Cette perspective patientielle ne décourage pas les bénévoles. Au contraire, elle renforce l’idée d’un investissement à long terme pour préserver la faune locale.
Que pouvez-vous faire si vous souhaitez aider ?
Si vous habitez Rosières ou une commune voisine et que vous voulez soutenir l’initiative, vous pouvez :
- proposer l’installation d’un nichoir sur votre façade ou sous un avant-toit ;
- préférer des matériaux naturels et durables, comme le bois de récupération utilisé à Rosières ;
- installer le nichoir avant le début de la saison de nidification et éviter les perturbations pendant cette période ;
- associer des écoles ou des associations locales pour sensibiliser les jeunes à la protection des oiseaux ;
- contacter la LPO ou les naturalistes locaux pour obtenir des conseils techniques et pour signaler les observations.

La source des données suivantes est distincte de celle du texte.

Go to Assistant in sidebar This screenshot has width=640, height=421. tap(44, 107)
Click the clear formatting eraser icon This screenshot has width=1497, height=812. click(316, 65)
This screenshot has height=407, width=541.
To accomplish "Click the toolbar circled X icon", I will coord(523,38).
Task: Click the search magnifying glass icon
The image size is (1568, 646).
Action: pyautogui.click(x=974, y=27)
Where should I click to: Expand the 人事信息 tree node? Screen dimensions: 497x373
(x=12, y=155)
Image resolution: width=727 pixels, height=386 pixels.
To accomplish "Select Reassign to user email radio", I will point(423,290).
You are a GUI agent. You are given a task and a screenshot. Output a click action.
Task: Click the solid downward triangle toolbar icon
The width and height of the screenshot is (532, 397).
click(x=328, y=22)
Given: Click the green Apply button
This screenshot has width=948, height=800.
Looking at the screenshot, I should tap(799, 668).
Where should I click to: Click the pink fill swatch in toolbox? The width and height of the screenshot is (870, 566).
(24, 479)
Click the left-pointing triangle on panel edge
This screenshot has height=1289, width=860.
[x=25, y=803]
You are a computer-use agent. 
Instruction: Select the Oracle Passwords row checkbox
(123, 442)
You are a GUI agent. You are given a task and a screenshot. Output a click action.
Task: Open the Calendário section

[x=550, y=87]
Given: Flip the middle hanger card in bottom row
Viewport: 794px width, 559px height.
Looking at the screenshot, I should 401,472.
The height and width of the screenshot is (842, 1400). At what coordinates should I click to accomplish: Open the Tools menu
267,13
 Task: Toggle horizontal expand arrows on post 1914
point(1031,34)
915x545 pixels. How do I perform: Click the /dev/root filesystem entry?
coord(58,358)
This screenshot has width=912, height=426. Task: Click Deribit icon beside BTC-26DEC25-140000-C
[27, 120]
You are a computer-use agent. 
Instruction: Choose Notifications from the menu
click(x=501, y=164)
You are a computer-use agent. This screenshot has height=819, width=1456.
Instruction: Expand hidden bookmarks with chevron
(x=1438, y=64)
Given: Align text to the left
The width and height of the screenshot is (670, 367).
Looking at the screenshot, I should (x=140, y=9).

En plus des nichoirs, favoriser un environnement riche en insectes utiles, limiter les traitements chimiques et préserver des zones fleuries aide fortement les hirondelles et les martinets.
Une démarche qui fait sens
À Rosières, l’opération révèle autre chose : la biodiversité se construit au quotidien. Ce ne sont pas des gestes isolés mais une somme d’initiatives locales qui changent le paysage. Les nichoirs sont modestes, mais ils offrent une chance supplémentaire à des espèces menacées.
Si vous observez un nichoir occupé ou si vous souhaitez rejoindre l’effort, renseignez-vous auprès des organisateurs locaux. Chaque action compte et, parfois, l’attente devient la plus belle des récompenses.